Structurally, Willie Nelson & Family is as you would expect. The five episodes are split into chronological chunks across Nelson’s life and career, with each lasting to the logical end of the section, rather than reaching for uniformity of length. Interestingly, although much time is spent on Nelson’s unfeasible success – along with his status as a uniting figure between music tribes, and a lifelong activist – a lengthy second episode is particularly compelling viewing as it digs into the early stages of his career. The clean-cut, besuited young man is almost unrecognisable as Willie Nelson as we know him, but this episode does a great job of depicting his struggles with record label RCA, who were trying to force Nelson’s troubadour seeker persona into the cookie cutter Nashville sound. Nelson was an instant success in his native Texas and a sensation wherever he played live, but it never translated into sales until the release of Red-Headed Stranger in 1975, his 18th album.

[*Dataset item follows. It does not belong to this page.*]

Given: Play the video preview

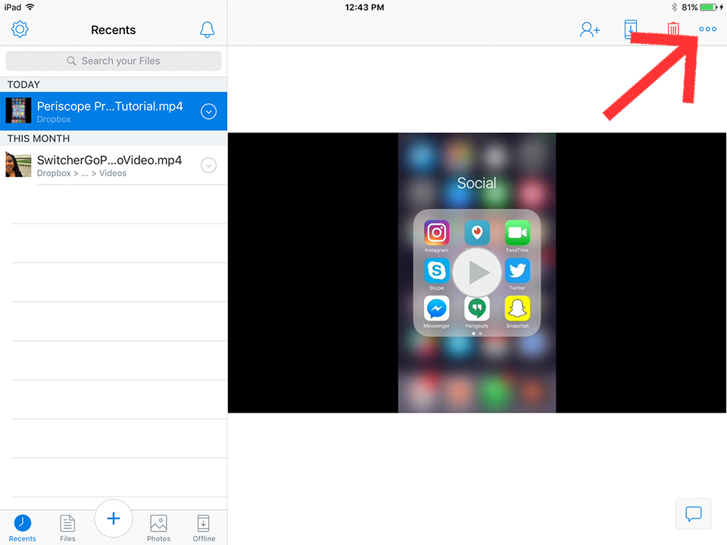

It’s in this section one begins to get the measure of the man and the steel in his character that is often hidden by the amiable demeanour and the clouds of dope smoke. It’s also where the filmmakers start to dig into some of the man’s more troubled side. Nelson himself is candid on past failings as a husband, and archive interviews from his three ex-wives are woven into his own telling of events. Still, the result is one of rounding out a legendary figure into complex, flawed humanity. A monster he evidently isn’t.

From there, episode three sees him go stratospheric with Stardust, and then four takes on a strange, almost Richard Linklater-type hangout vibe as it recounts Nelson’s impressive versatility and his ability to coax anyone he admired into duetting with him. This is the most purely enjoyable episode, swaying to an easy charming rhythm and filled with amusing anecdotes such as the meeting between the unlikely pairing of Nelson and Spanish cantante melódico Julio Iglesias.

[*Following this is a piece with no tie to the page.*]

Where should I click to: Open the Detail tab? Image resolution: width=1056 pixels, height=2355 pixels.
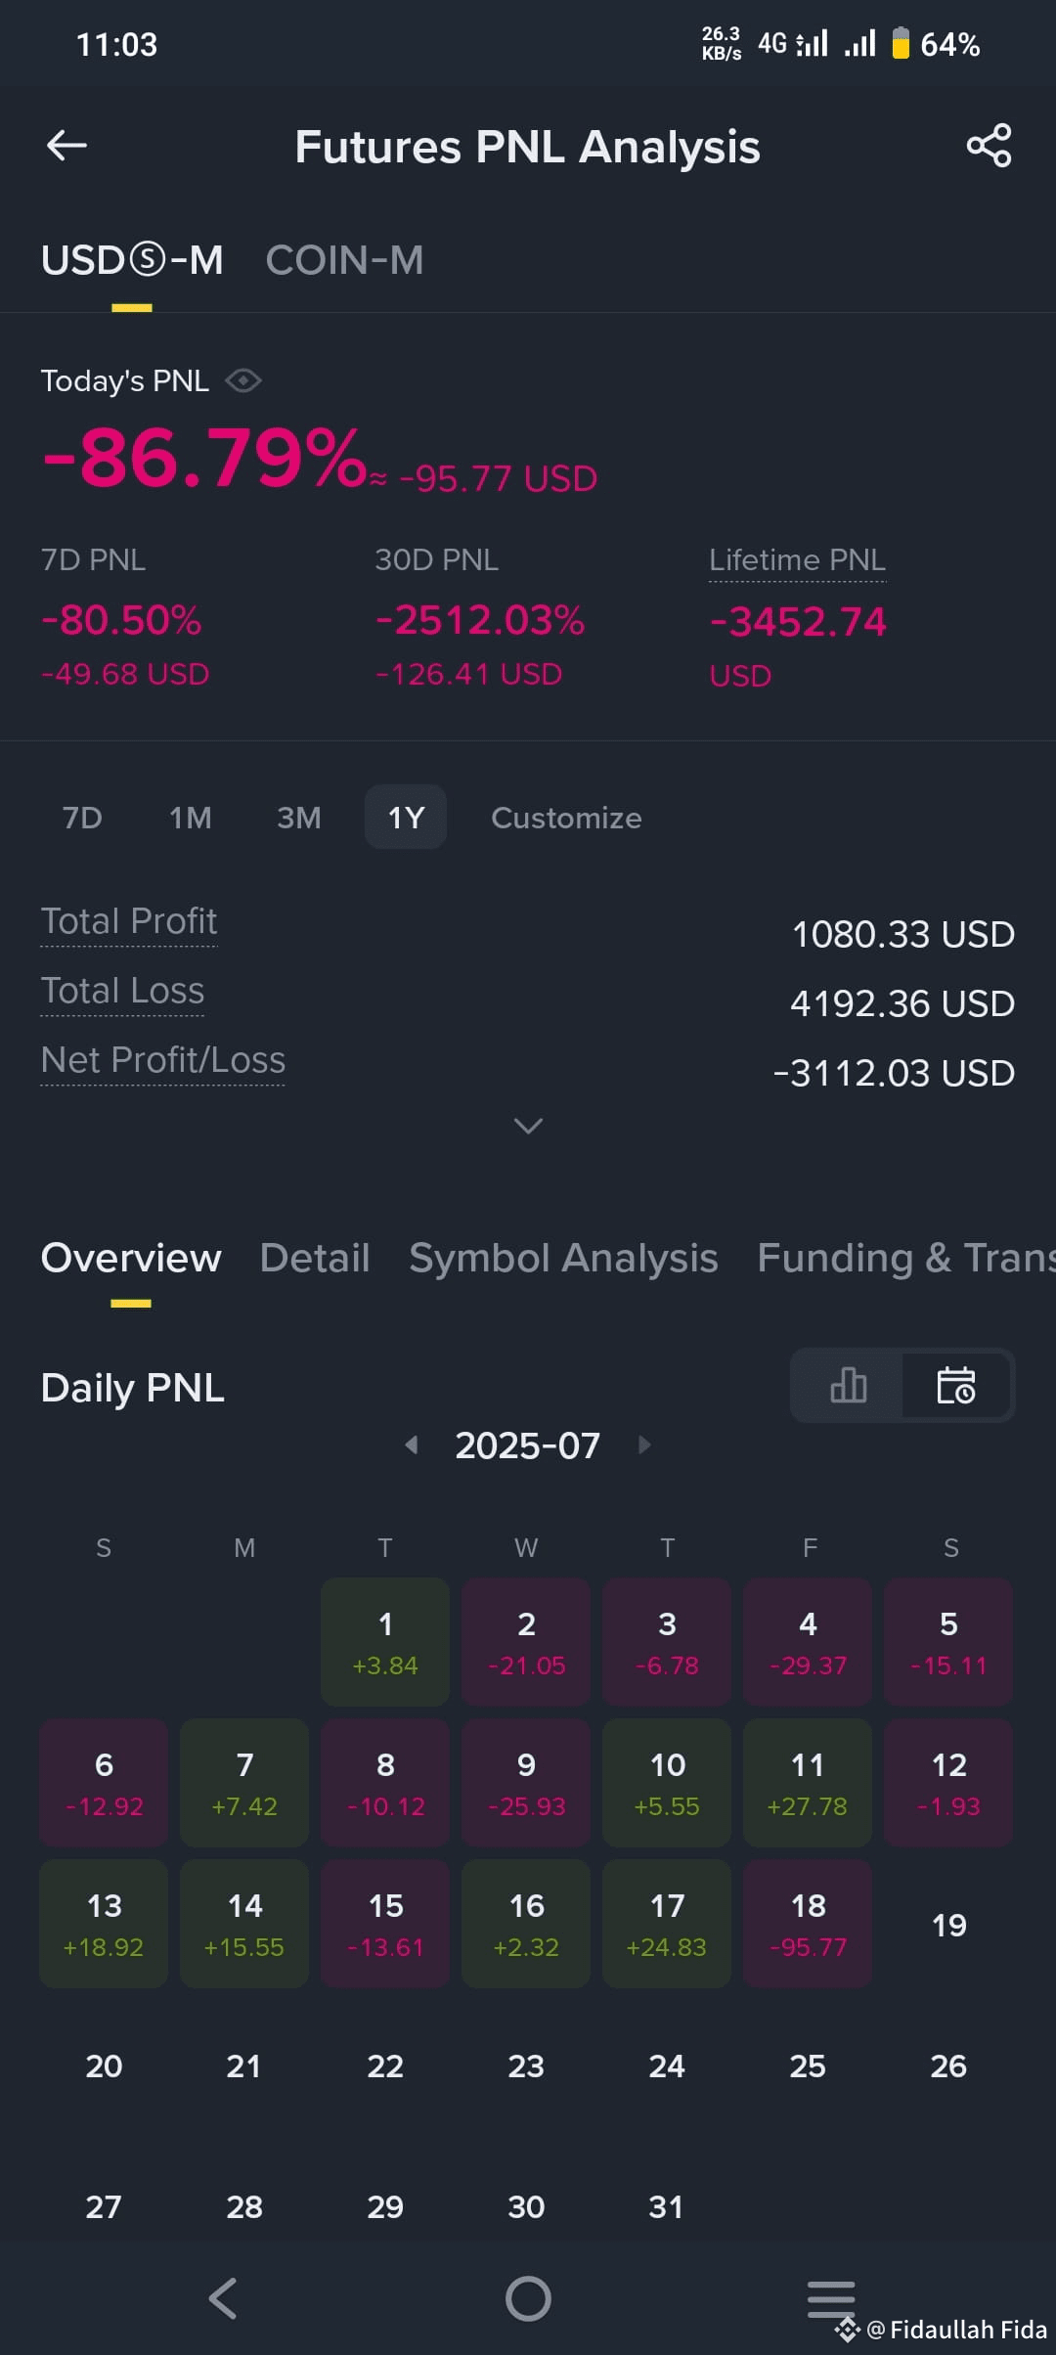click(x=315, y=1258)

The timing of the documentary couldn’t have been better. One of the key contributors is Nelson’s sister Bobbie, a constant anchoring presence for him personally, and perhaps his most important musical collaborator for over 50 years. Her frequent insights go far beyond the admiring anecdotes of most of the interviewees, probing into some trickier aspects of their past that the man himself may be reluctant to go. Her unique perspective is poignant enough, even if the viewer was unaware of her passing at the age of 91 in March last year. With that knowledge there’s a frequent sting both whenever she’s onscreen and in the many moments Nelson expresses his love for her. The effect is not dissimilar to that caused by the dying June Carter Cash’s beatific gaze towards husband Johnny in the overwhelming video for ‘Hurt’. It feels like a blessing we’re not forced to witness Nelson’s reckoning with this loss.

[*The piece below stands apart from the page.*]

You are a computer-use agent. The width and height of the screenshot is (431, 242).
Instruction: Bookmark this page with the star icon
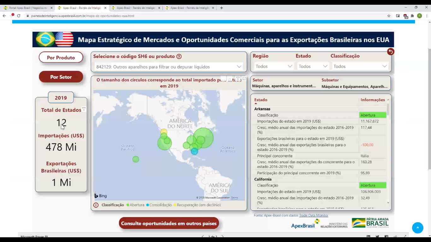click(x=389, y=16)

Willie Nelson & Family is likely to satisfy both long-term fans and those with just a smattering of knowledge of his music and the weight of his legacy. While it’s far less idiosyncratic than its subject, it’s breadth and scope can’t be faulted. Nor the can the quantity and quality of people willing to give up their time to share their memories of Nelson. It may gloss over some of the more troublesome aspects of his past – to be expected as an authorised document – but it stops short of hagiography, and the warmth towards Willie Nelson as a person seems to be genuinely earned. An involving and often moving portrait of an extraordinary man.